The consequence of this diversity of view, which gave rise to much bad feeling, led to efforts on the part of the opponents of the bill to induce the home ministry to advise the king to disallow the act. The knowledge of this determination caused a motion to be made in the house for a committee to draft a petition to the king to assent to the act, and to prepare a memorial explanatory of the causes which led to the course resorted to being preferred. It was met by an amendment that the house should recommend the act be not allowed. In a thin house of nineteen, the motion was carried by thirteen to six.

A curious incident took place when the address was placed in the hands of the lieutenant-governor. By an oversight, no previous official notice, as is customary, had been given to the lieutenant-governor; so in receiving it he replied that, not having until that moment had communication with the address and memorial, he could only say that they might depend on their submission to his majesty, "unless on a deliberate perusal thereof, any part should appear to be exceptionable, in which case I shall acquaint you therewith by message on Monday next.”

This speech gave rise to some irritation in the house, and a motion was made to take it in consideration. A debate ensued, but it was terminated owing to a want of quorum. The act was allowed.

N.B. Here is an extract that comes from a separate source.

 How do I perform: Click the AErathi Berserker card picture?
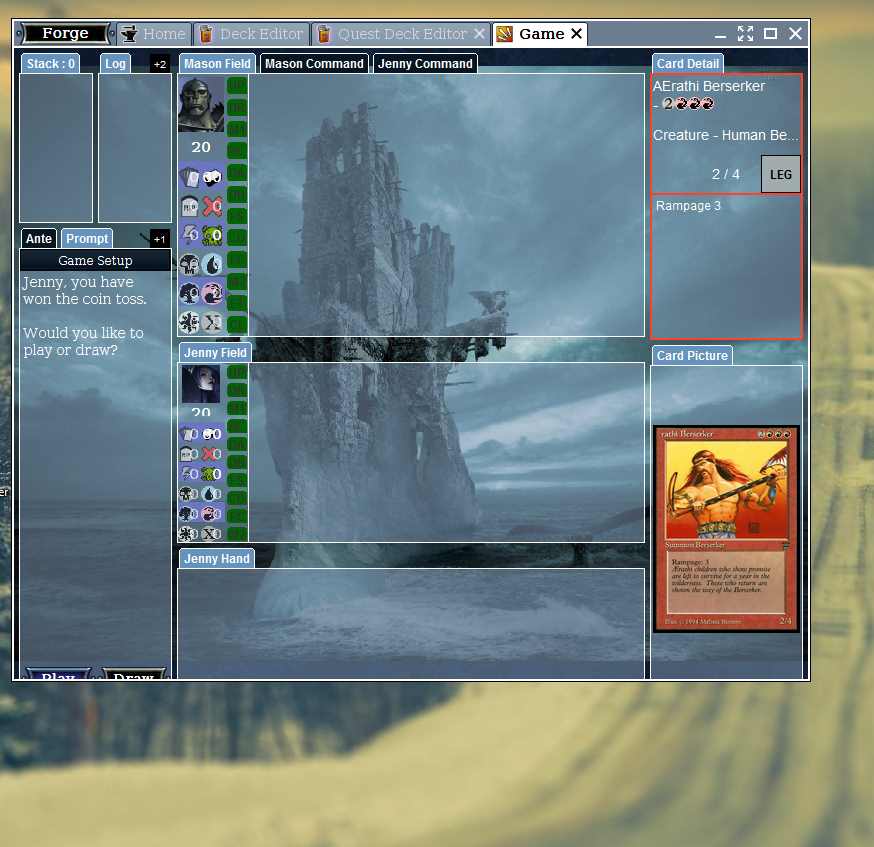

In November, 1806, Le Canadien appeared, written entirely in French. It has been claimed that the publication of this journal constituted an era in the history of journalism. In one sense it may be so considered, for it

was the commencement of the effort to create the enmity of race, which ended in the abortive rebellion of 1837. At the date of its appearance there was no such antagonism. The conductors of the journal simply claimed the freedom of a British subject as the right of the Canadian. They likewise undertook that nothing should appear at variance with religion, morality, or the interests of the state.†

The paper was started by subscription, a small press having been obtained. One avowed object was the vindication of the French Canadian character from what was considered to be the unfair attacks made against it. motto selected as representative of the principles to be acted upon was "Nos institutions, notre langue, et nos lois." None knew better than its writers the impossibility of living under institutions controlled by the will of the French intendant. The cry, however, had its uses; it was an appeal to the patriotism of the habitant without education or political knowledge, and suggested a wrong suffered or threatened. As this history shews, there had been, as far as possible, full consideration shewn to the ancient laws; the language had received recognition in the house; while the whole French Canadian population in the entire province could not have exceeded 130,000 in a total of 160,000, about threefourths of the present population of Montreal. The writing in the Canadien is not marked by any particular ability; it advocated no policy of change or advancement. In view of the political opinions expressed, its tone was on all occasions in opposition to the policy of the government, and antagonistic to commercial interests, in its advocacy of the pre-eminence of agriculture. What was really offensive on the part of the conductors was their continual readiness to create or to awaken national antipathies. Until the rancour which was introduced in these columns, there was no French Canadian party as such. It was this newspaper

* "La liberté d'un Anglais qui est à présent celle d'un Canadien." "Rien de contraire à la religion, aux bonnes moeurs ou à l'intérêt de l'état."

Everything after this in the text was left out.